(Dataset rows)
--- START ---

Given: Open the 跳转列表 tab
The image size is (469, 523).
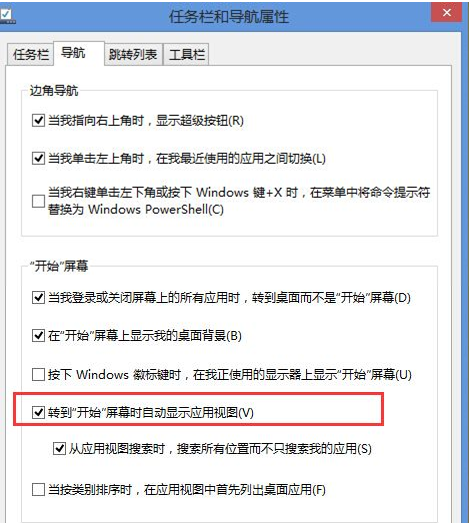Looking at the screenshot, I should pos(133,54).
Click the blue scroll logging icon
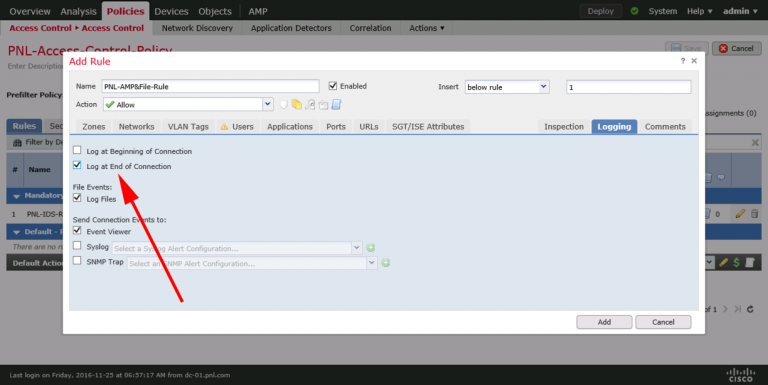768x385 pixels. click(336, 104)
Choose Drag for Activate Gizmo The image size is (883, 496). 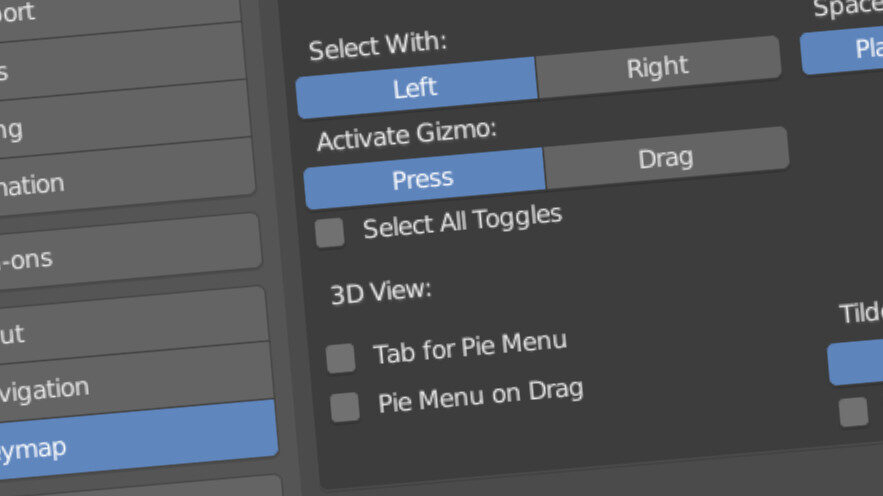665,158
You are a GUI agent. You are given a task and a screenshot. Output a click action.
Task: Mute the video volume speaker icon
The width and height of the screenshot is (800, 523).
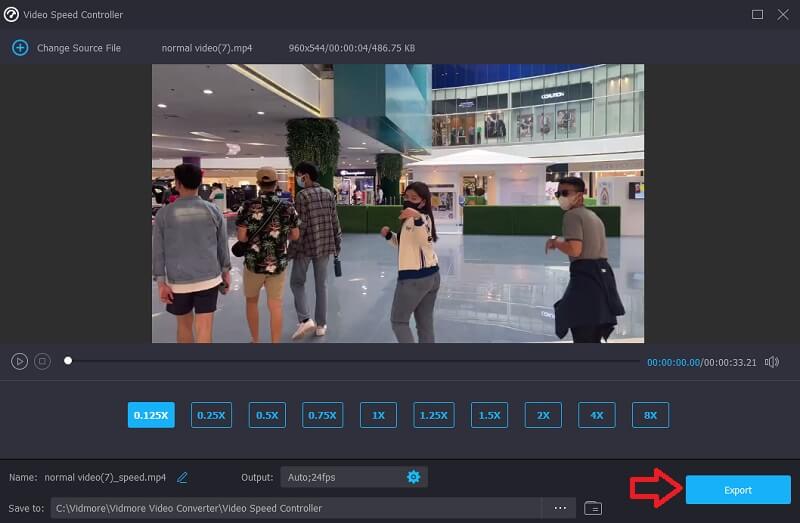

--- END ---

What is being asked: Copy out the rows from the line containing "You are a GUI" through the end of the rows, including that line, and leave out the picture.

Completed task:
You are a GUI agent. You are given a task and a screenshot. Output a click action.
Task: Mute the video volume speaker icon
The width and height of the screenshot is (800, 523).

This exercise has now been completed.